IMLGNov 17, 2021

Unsupervised Spectral Unmixing For Telluric Correction Using A Neural Network Autoencoder

arXiv:2111.09081v11 citations
Originality Incremental advance
AI Analysis

This addresses a complication in astrophysics for astronomers by providing a more efficient correction method, though it is incremental as it builds on existing autoencoder techniques.

The paper tackled the problem of correcting telluric absorption in ground-based astrophysical observations by developing an unsupervised neural network autoencoder to extract telluric transmission spectra from solar spectra, achieving similar accuracy to synthetic methods with less computational expense.

The absorption of light by molecules in the atmosphere of Earth is a complication for ground-based observations of astrophysical objects. Comprehensive information on various molecular species is required to correct for this so called telluric absorption. We present a neural network autoencoder approach for extracting a telluric transmission spectrum from a large set of high-precision observed solar spectra from the HARPS-N radial velocity spectrograph.
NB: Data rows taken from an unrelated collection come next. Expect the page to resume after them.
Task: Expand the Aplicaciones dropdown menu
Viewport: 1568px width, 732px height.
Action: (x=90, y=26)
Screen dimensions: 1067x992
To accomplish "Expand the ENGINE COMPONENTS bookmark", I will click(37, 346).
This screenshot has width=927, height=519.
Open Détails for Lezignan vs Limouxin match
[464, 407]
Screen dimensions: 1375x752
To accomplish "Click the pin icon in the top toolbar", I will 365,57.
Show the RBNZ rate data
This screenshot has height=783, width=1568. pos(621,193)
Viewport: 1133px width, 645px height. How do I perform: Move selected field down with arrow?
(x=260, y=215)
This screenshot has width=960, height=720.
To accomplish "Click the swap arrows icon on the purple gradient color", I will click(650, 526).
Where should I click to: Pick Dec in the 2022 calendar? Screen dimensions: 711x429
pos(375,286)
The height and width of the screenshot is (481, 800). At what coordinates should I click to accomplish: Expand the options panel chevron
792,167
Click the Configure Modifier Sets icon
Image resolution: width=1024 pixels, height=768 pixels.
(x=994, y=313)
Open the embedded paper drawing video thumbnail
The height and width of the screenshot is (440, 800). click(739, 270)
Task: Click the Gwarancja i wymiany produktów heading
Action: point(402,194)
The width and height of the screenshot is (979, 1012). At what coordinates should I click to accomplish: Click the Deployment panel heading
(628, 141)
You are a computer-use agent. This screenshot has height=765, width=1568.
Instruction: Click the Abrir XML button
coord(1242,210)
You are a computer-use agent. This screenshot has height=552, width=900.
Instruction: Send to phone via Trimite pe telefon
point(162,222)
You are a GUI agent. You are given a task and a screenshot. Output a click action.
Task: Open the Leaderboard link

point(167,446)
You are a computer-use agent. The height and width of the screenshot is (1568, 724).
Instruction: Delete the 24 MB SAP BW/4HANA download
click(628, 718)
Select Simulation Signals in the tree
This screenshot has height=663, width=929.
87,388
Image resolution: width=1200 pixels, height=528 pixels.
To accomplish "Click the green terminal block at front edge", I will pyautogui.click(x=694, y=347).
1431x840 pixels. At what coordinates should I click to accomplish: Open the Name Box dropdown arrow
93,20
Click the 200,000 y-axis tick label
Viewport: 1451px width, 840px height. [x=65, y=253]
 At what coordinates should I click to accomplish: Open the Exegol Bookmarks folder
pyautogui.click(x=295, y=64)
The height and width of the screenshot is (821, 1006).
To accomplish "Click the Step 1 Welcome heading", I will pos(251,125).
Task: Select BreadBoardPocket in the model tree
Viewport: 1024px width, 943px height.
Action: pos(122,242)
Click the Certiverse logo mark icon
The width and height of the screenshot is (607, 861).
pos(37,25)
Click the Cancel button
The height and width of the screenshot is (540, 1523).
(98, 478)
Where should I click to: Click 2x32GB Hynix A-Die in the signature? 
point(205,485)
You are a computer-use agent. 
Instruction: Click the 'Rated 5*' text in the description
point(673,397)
We accomplish this by reducing the data into a compressed representation, which allows us to unveil the underlying solar spectrum and simultaneously uncover the different modes of variation in the observed spectra relating to the absorption of $\mathrm{H_2O}$ and $\mathrm{O_2}$ in the atmosphere of Earth. We demonstrate how the extracted components can be used to remove $\mathrm{H_2O}$ and $\mathrm{O_2}$ tellurics in a validation observation with similar accuracy and at less computational expense than a synthetic approach with molecfit.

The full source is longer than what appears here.